Record excerpts section start

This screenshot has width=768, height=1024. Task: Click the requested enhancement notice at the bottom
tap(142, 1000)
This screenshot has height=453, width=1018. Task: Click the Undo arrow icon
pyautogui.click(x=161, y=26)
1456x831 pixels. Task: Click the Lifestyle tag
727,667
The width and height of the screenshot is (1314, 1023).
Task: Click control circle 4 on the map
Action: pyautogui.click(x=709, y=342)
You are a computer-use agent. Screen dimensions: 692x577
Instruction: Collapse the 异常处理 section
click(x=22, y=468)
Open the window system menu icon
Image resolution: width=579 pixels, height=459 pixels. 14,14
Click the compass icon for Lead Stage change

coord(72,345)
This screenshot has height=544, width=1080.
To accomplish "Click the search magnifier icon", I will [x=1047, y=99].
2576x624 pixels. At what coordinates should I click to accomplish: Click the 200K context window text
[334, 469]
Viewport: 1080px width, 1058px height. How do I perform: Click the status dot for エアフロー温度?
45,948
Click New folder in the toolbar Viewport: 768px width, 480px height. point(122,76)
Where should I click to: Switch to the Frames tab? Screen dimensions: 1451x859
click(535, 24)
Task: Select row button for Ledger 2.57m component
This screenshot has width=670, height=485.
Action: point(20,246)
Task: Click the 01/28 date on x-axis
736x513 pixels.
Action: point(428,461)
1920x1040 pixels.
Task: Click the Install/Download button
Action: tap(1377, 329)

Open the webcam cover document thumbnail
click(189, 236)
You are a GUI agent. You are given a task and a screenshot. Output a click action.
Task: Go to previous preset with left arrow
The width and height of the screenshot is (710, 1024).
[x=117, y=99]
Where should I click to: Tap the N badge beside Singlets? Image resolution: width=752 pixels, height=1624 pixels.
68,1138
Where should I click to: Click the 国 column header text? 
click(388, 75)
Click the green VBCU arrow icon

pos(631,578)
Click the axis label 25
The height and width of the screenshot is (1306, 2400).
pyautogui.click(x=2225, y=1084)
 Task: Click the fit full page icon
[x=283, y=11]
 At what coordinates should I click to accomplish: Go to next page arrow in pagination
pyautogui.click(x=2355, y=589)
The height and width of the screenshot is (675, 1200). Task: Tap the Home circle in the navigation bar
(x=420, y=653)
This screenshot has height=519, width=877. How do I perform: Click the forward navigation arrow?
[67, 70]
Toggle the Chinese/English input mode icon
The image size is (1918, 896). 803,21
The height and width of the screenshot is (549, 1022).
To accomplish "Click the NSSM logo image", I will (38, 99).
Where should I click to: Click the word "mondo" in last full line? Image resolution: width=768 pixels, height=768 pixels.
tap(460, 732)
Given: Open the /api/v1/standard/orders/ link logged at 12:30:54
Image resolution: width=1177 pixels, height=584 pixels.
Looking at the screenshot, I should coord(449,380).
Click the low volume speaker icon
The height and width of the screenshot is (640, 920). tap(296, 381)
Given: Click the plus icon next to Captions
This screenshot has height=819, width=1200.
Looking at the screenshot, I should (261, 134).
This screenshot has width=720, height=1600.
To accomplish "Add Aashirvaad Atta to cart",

Record excerpts section end

## How to complete this task:
Search the entries for "will" and copy each matching line.

## Answer to the exercise:
To accomplish "Click the search magnifier icon", I will [x=1047, y=99].
To accomplish "Click the NSSM logo image", I will (38, 99).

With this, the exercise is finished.